This context has created the obligation to monitor water quality for human consumption and industrial activities [3] . Thus, PAHs are classified as priority hazardous substances [4] . The European Water Framework Directive mentions that the sum of the concentrations of several PAHs in water for human use must not exceed 0.1 µg∙L⁻¹. Moreover, the concentration of benzo[a]pyrène is limited to 0.01 µg∙L⁻¹.

The fate and mobility of PAHs in the environment are mainly controlled by their chemical properties [5] . PAHs have a melting point above 100˚C and a boiling point above 300˚C. They are non-polar compounds, and their solubility in water is low to moderate for heavy compounds. The partition coefficients of PAHs match those of bioaccumulative substances, as their log Kow values (octanol-water partition coefficients) range from 3.37 to 6.5 [6] . These rather high values also indicate that PAHs can be extracted with organic solvents.

Different methods have been proposed for the extraction of PAHs from aqueous samples including liquidliquid extraction [7] , solid-phase extraction (SPE) [8] , solid-phase microextraction (SPME) [9] and stir bar sorptive extraction (SBSE) [10] . SBSE is a simple, fast, solvent-free and inexpensive sample preparation technique.

The objectives of this work were to study the dynamic behavior in water of the selected PAHs and to identify the effect of an oxygenated compound (ethanol) on the transfer of PAHs in water.

2. Material and Methods

2.1. Studied Oils

Seven different oils, supplied by TOTAL, were selected because of their common use: bitumen, heavy fuel, domestic fuel, jet fuel (A1), gasoline (SP98), gasoline (SP95-E10) and diesel fuel. Physical and chemical properties of the oils are described in Table 1, and gas chromatograms are presented in Figure 1. The oil was stored at +4˚C. Before use, light oils were kept at room temperature for 12 hours, and heavy oils were heated at 70˚C for 1 hour.

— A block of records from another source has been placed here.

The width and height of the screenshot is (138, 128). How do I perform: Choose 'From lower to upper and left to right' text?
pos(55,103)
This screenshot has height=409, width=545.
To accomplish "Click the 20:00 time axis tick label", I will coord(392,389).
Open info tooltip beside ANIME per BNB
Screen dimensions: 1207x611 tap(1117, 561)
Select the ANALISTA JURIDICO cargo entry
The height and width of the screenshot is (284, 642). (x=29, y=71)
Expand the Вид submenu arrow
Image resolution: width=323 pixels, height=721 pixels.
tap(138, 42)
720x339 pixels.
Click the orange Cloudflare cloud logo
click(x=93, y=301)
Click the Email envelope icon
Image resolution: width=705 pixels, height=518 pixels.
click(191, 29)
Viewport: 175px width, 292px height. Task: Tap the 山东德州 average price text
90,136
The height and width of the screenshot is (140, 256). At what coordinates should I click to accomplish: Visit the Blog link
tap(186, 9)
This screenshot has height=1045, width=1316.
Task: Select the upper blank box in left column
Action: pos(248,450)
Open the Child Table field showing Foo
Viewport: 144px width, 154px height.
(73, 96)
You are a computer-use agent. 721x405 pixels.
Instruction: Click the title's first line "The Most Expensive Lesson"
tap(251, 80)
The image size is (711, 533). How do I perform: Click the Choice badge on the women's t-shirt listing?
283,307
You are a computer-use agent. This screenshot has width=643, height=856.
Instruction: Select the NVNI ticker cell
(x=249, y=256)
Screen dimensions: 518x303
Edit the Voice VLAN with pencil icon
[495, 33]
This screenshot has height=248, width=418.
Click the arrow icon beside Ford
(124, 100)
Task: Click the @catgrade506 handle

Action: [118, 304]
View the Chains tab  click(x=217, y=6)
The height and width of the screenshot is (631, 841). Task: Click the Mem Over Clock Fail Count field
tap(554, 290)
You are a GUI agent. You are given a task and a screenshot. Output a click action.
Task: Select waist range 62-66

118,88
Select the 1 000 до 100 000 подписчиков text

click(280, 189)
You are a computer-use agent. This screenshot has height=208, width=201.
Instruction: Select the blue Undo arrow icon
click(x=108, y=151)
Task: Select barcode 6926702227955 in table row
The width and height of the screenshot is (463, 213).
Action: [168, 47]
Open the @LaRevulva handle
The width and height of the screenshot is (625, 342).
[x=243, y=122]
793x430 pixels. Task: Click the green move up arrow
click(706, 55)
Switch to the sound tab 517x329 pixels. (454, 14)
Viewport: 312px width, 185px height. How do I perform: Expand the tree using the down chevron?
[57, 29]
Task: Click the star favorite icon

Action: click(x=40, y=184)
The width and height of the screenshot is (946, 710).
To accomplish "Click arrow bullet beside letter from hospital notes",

2.2. Preparation of Water Soluble Fractions at the Laboratory Scale

In total, 1500 g of Milli-Q water (18.2 MΩ∙cm) was added to a 3 L glass beaker followed by the deposition of 150 mg of oil onto the water surface, leading to an approximately 10% surface area ratio. The mixture was gently stirred using a magnetic stir bar so that a vortex was not produced. Mixing time ranged from 0.25 hour up to 48 hours. The beaker was stored in the dark to avoid photodegradation of the PAHs. Temperature was measured continuously to account for variations in room temperature. A volumetric pipette (100 mL) was used to take an oil-free water sample after the water had been exposed to oil for a given amount of time. Table 2 summarizes the different experimental conditions. During the experiments, a blank trial consisting of a beaker without oil deposition was performed to evaluate potential pollution from glassware and the water used. To evaluate the reproducibility of the extraction protocol, water soluble fractions for each oil and mixing time were repeated twice under the same conditions.

2.3. Preparation of Water Soluble Fractions at a Pilot Scale

The weathering of crude oils is complex as different processes (evaporation, dissolution, emulsification, photooxidation, …) take place simultaneously. Laboratory methodologies exist to simulate each of these different processes. For example, evaporation can be simulated by a simple topping (distillation) per evaporation or rotary evaporation.

However, no laboratory method exists to consider all the parameters simultaneously and to simulate the whole weathering process. In order to simulate these various phenomena realistically, Cedre has equipped its facilities with a hydraulic canal (Figure 2) in which different marine as well as inland water conditions can be recreated,

such as wind, waves and UV lights. This canal consists of a loop in which the water can be circulated. Large windows located along the canal allow observations at the surface and in the water column. The canal is set in an air-conditioned room and is equipped with a wave beater (adjustable period), current and wind generators, and UV lights. With this equipment, it is possible to weather samples of a specific oil under a variety of climatic conditions.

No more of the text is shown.